Wall Street was down more than 3 percent, European stocks fell more than 4 percent to a two-year low, and the U.S. dollar rose to a seven-month high against major currencies as risk aversion gripped global markets. [MKTS/GLOB]
"It sure smells a little bit like panic," said Levente Mady, market strategist at Union Securities, in Vancouver. "Going into the weekend it could be fairly hairy. I don't really feel comfortable keeping a long position heading into Friday and Monday here."
The TSX's materials and energy groups each dropped about 6 percent, as commodity prices were pummeled.
Data showing contraction in China's manufacturing sector for a third straight month helped drive down oil prices by more than 4 percent in London and sent the price of copper to a one-year low. Gold, a traditional safe haven, slumped more than 3 percent as the dollar strengthened. [GOL/] [O/R] [MET/L]
Barrick Gold ABX.TO was the heaviest drag on the index, down 6.6 percent at C$50.05, followed by Suncor Energy SU.TO, which dropped 7.3 percent to C$26.07. Potash Corp POT.TO lost 3.9 percent to C$48.43.
At 2:51 p.m. (11851 GMT), the Toronto Stock Exchange's S&P/TSX composite index .GSPTSE was down 448.92 points, or 3.76 pct, at 11,448.92. Earlier, it sank as low as 11,445.05, its weakest point since July 2010.
The sell-off was widespread, with all 10 main index sectors lower. Financials tumbled 3 percent, led by Royal Bank of Canada RY.TO, down 3.4 percent at C$44.99 and Toronto-Dominion Bank TD.TO, down 3.1 percent at C$69.93.
"It doesn't matter what sector you look at, you're looking at substantial drops in value here today. And I guess, given the world situation, we probably knew something like this was coming," said Fred Ketchen, director of equity trading at ScotiaMcLeod.
"There's fear, there's worry, there's talk about lack of growth."
Thursday's market meltdown came after weeks of worries that Europe's debt crisis could freeze the global financial system, and a day after the Federal Reserve disappointed markets with its latest effort to boost the economy by lowering long-term borrowing costs. The Fed also spooked investors with its stark outlook for the U.S. economy.

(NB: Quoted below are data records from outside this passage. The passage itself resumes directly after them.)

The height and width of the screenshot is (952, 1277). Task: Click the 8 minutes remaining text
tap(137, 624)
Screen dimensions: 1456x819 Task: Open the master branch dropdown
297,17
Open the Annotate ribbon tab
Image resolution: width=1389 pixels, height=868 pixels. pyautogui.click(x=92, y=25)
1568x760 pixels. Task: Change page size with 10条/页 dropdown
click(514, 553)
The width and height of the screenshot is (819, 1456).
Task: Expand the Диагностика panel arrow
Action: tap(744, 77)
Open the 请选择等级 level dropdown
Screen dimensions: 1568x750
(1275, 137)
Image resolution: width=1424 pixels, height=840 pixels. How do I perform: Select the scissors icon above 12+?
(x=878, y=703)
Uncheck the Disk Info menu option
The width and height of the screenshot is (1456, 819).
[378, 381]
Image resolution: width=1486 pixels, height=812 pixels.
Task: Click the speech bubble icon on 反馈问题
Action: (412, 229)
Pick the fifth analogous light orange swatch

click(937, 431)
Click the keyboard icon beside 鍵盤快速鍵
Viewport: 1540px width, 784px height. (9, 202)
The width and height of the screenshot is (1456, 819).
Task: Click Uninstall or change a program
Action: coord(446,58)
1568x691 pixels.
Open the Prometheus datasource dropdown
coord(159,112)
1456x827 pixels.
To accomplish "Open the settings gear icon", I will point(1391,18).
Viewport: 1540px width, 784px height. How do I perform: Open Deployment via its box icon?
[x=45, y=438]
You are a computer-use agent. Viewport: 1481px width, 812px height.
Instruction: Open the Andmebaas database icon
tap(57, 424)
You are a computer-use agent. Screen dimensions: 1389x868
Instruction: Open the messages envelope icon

Mady said that with interest rates already at zero in the U.S., there was little more that policy-makers could do to help stimulate the economy and rally markets. He drew comparisons to the Japanese economy, where interests rates have been at zero percent for close to 20 years.
"When you get to zero percent, they can't help any more. you might as well toss the Fed, all their governors and the rest, into the trash bin because they are becoming irrelevant like the bank of Japan did 20 years ago," he said.
"That means this market could be in trouble for a while."